**** Extracted information ****

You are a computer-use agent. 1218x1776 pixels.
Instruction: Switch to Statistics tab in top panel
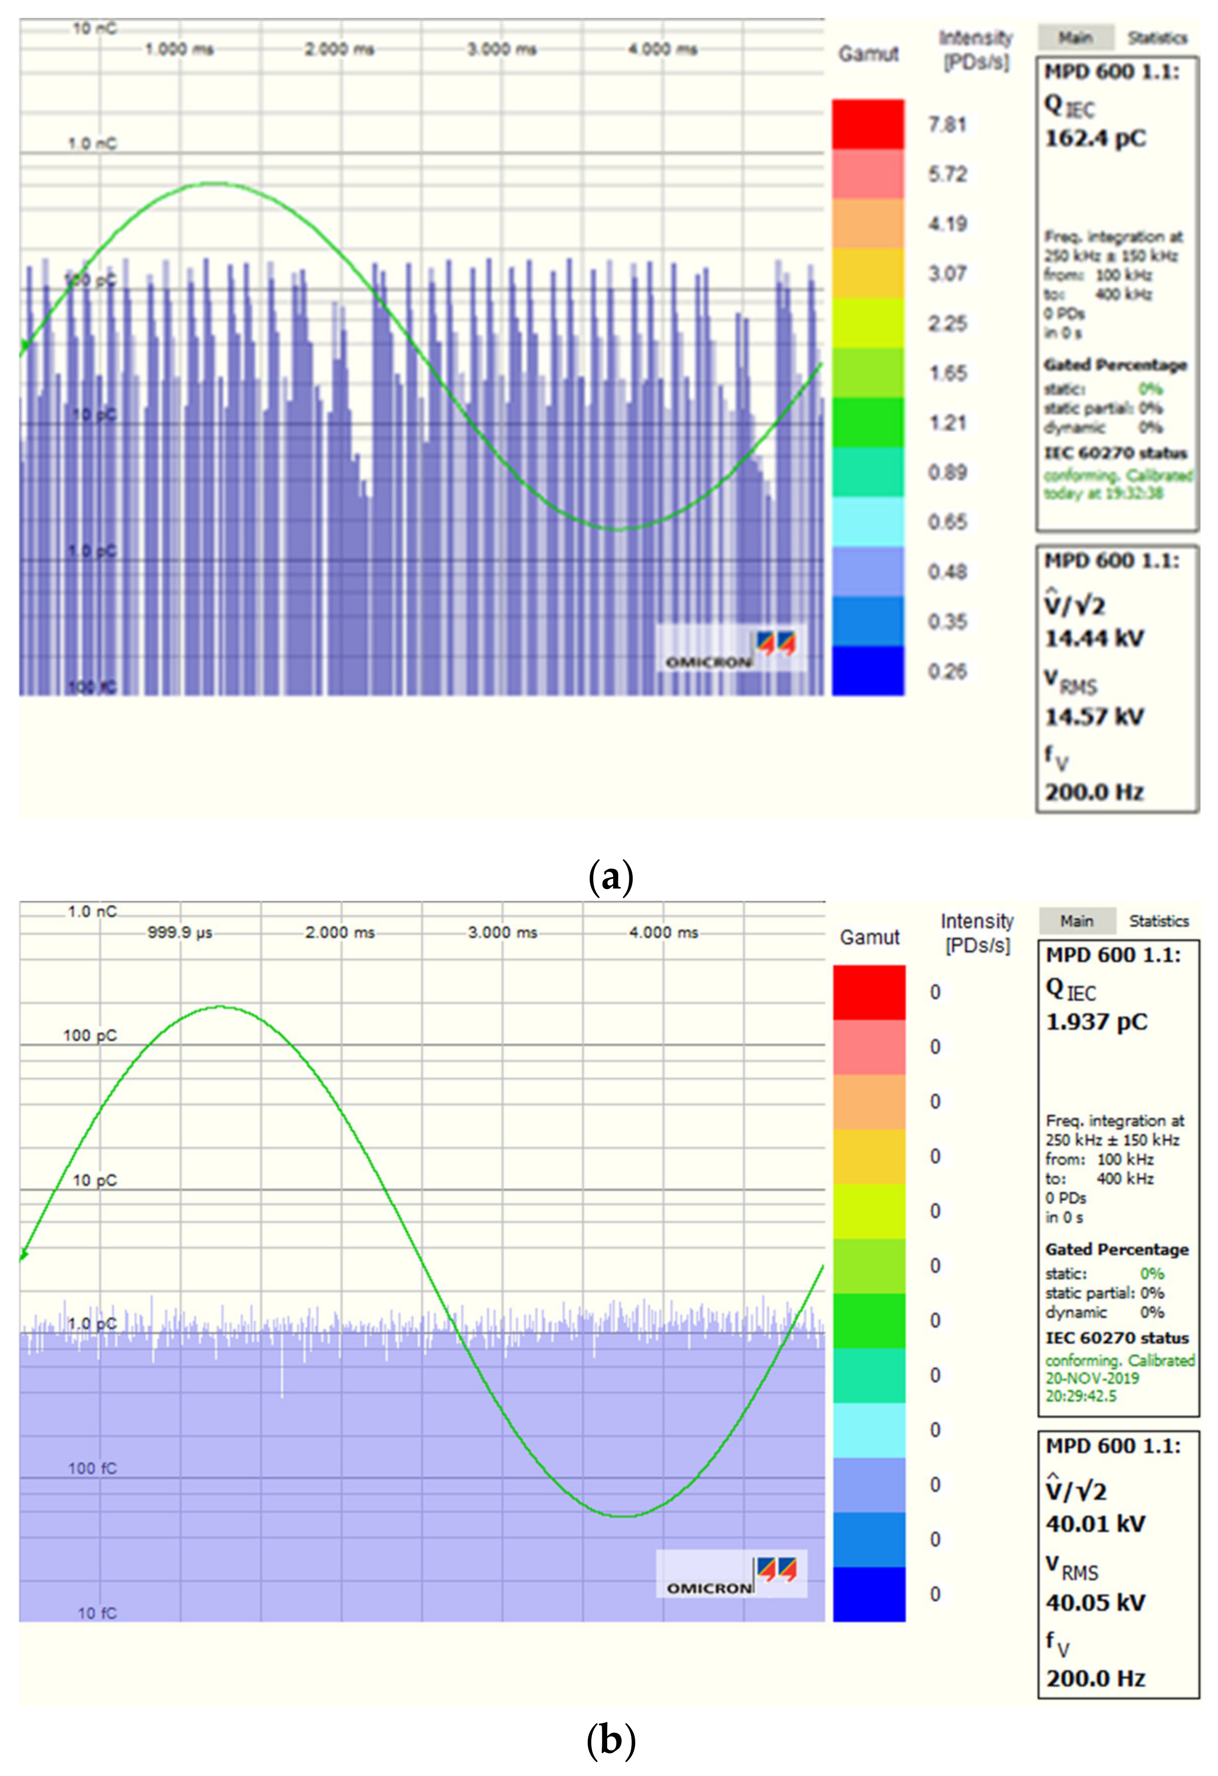[1158, 37]
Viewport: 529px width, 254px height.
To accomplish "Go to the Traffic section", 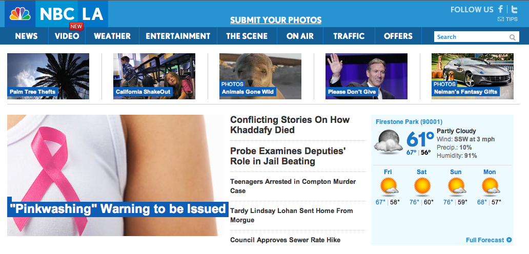I will [x=349, y=36].
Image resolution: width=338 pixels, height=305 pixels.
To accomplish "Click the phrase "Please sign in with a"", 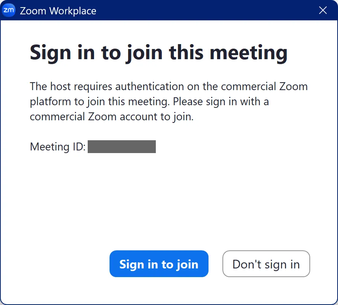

****

What you have to do:
Copy the lines from the one containing "Image resolution: width=338" through the end of the listing, both included, leaving out the pictures.

Worked solution:
Image resolution: width=338 pixels, height=305 pixels.
To accomplish "Click the phrase "Please sign in with a"", 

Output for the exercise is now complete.